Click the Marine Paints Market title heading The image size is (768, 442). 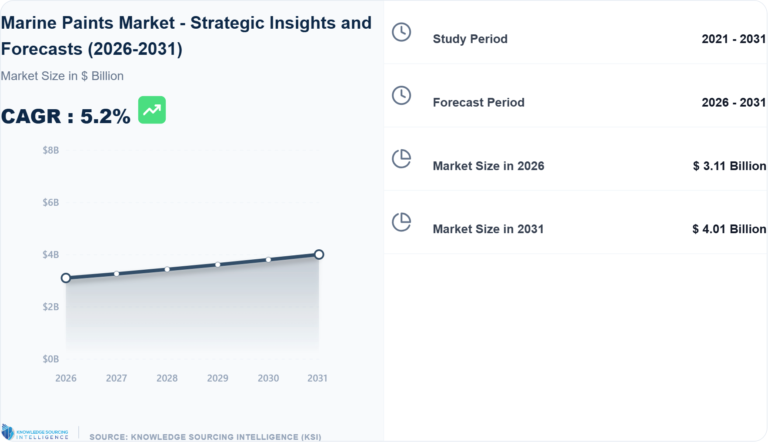click(186, 36)
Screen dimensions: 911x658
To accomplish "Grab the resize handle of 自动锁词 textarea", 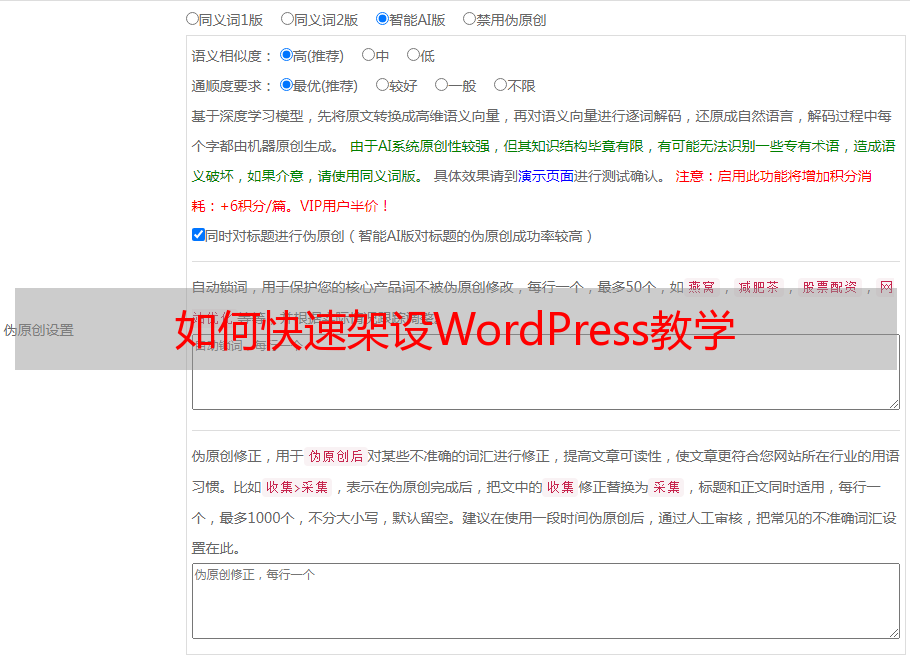I will tap(894, 404).
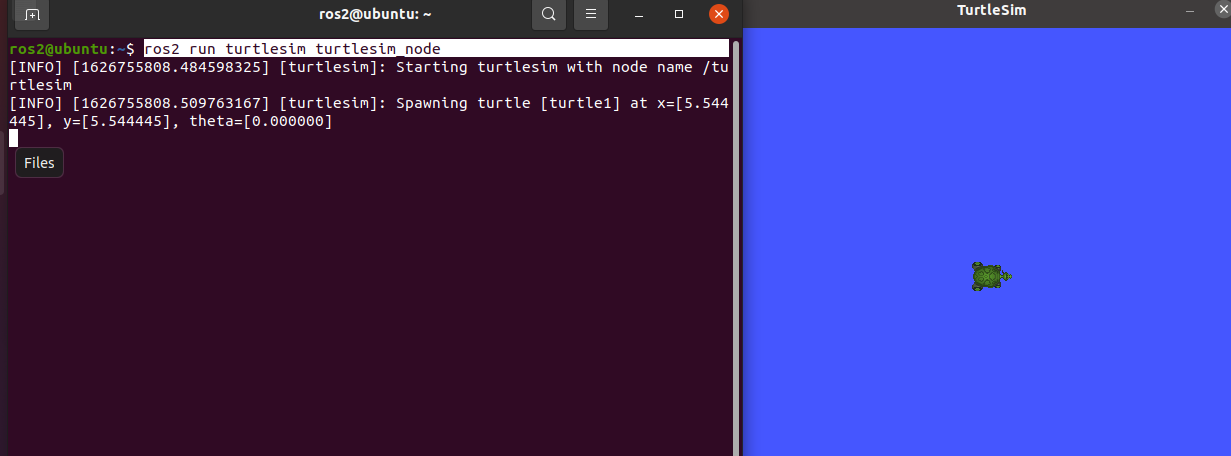Click the green ros2@ubuntu prompt text
The width and height of the screenshot is (1231, 456).
coord(56,49)
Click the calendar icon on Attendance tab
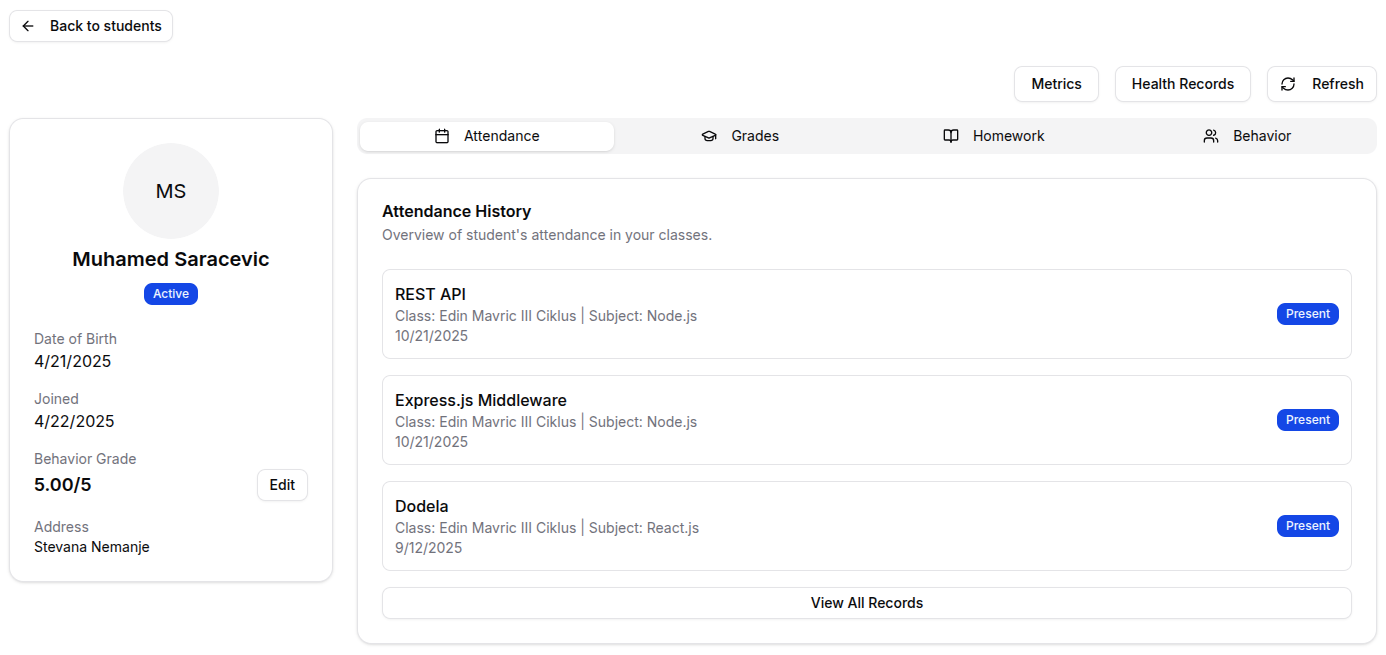 coord(442,136)
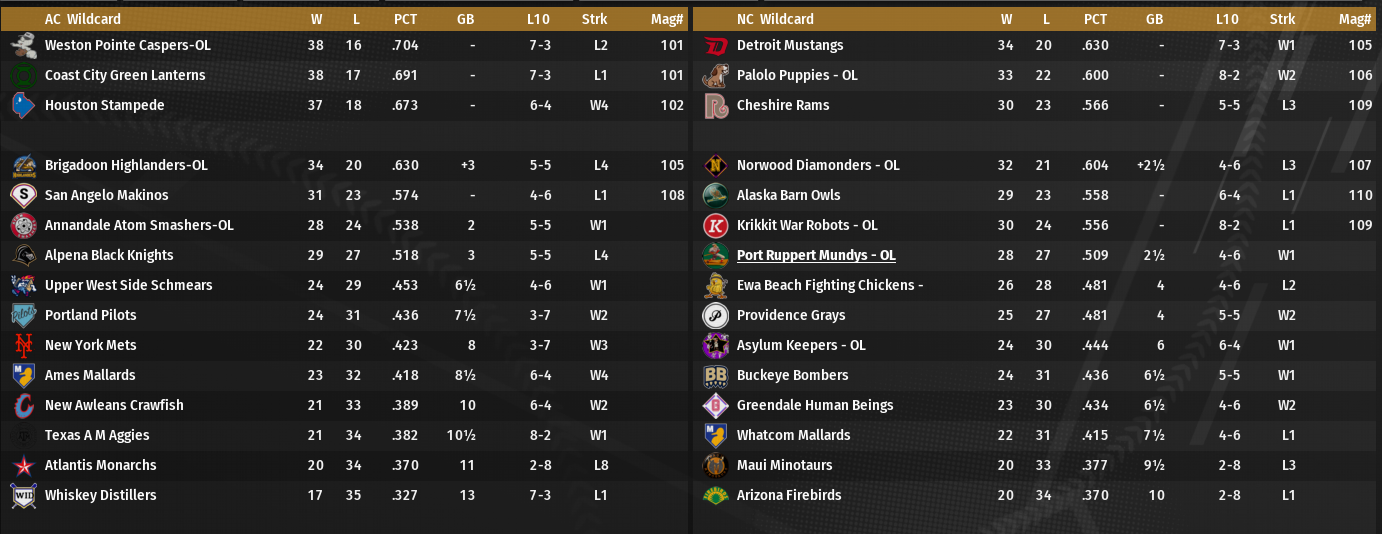Click the Detroit Mustangs team logo
1382x534 pixels.
click(715, 45)
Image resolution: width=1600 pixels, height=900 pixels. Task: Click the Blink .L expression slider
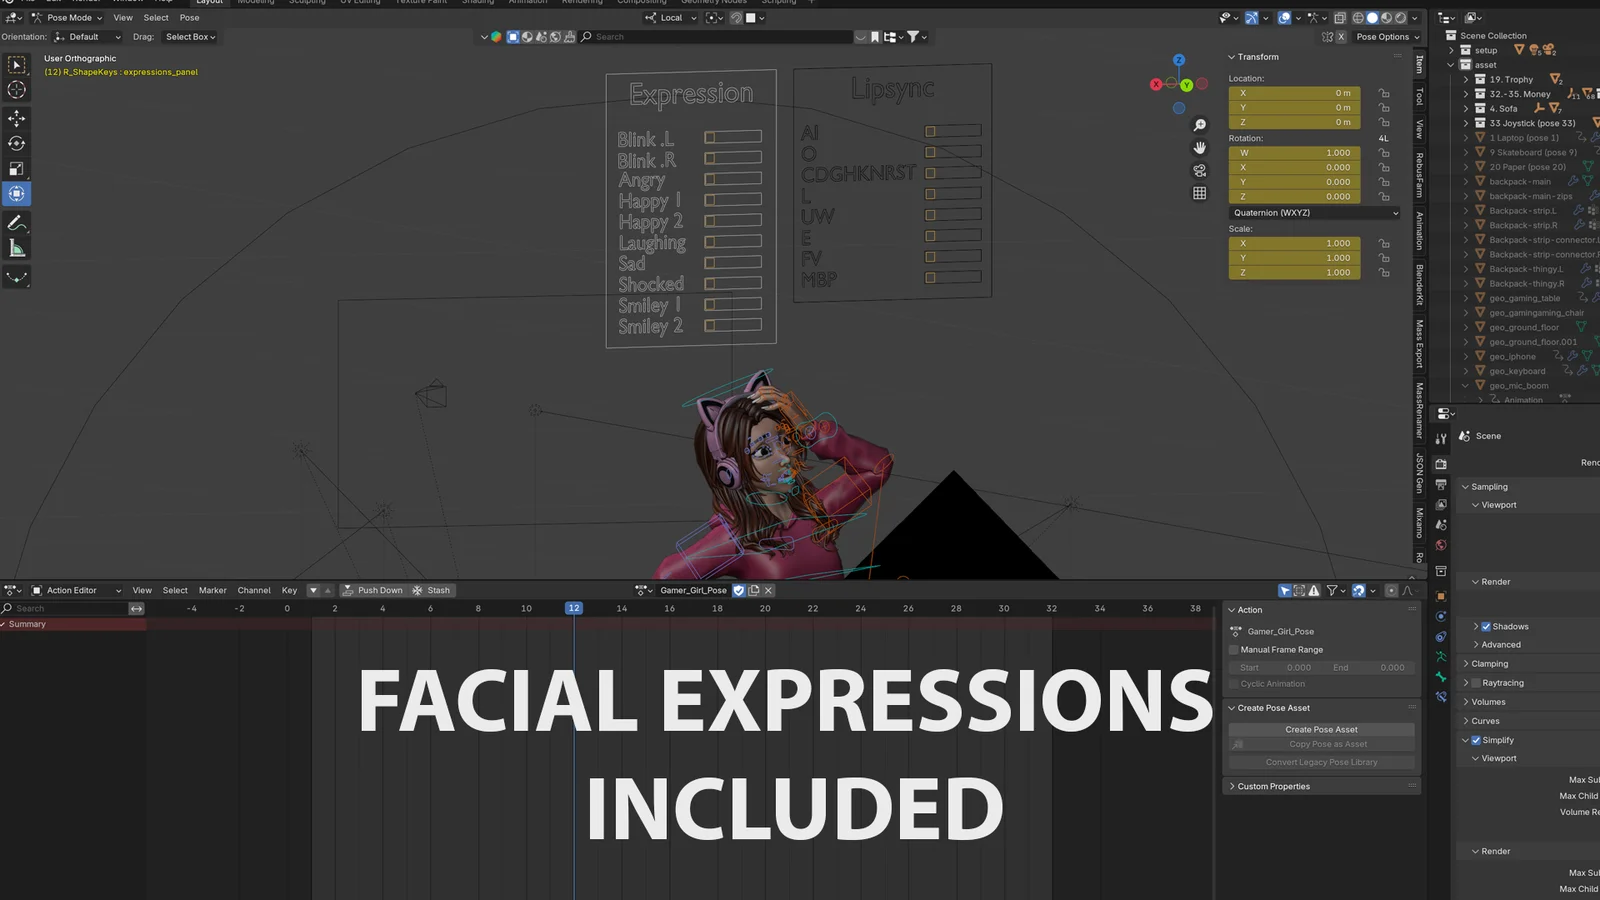733,137
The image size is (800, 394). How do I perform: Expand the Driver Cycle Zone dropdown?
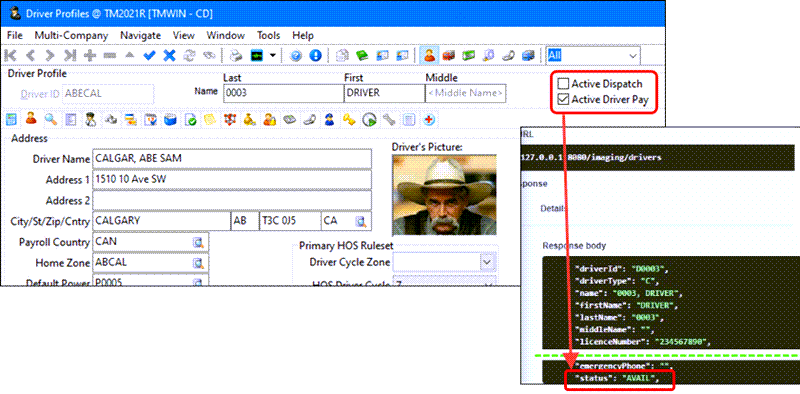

(REQUIRED WORK) Only the lines from the one with "Image resolution: width=1600" through the last line above belong in the answer. Reproduce them exactly, without the pictures.

(SOLUTION TO THIS TASK)
Image resolution: width=1600 pixels, height=900 pixels. Task: Click the Blink .L expression slider
733,137
The image size is (800, 394). How do I perform: Expand the Driver Cycle Zone dropdown?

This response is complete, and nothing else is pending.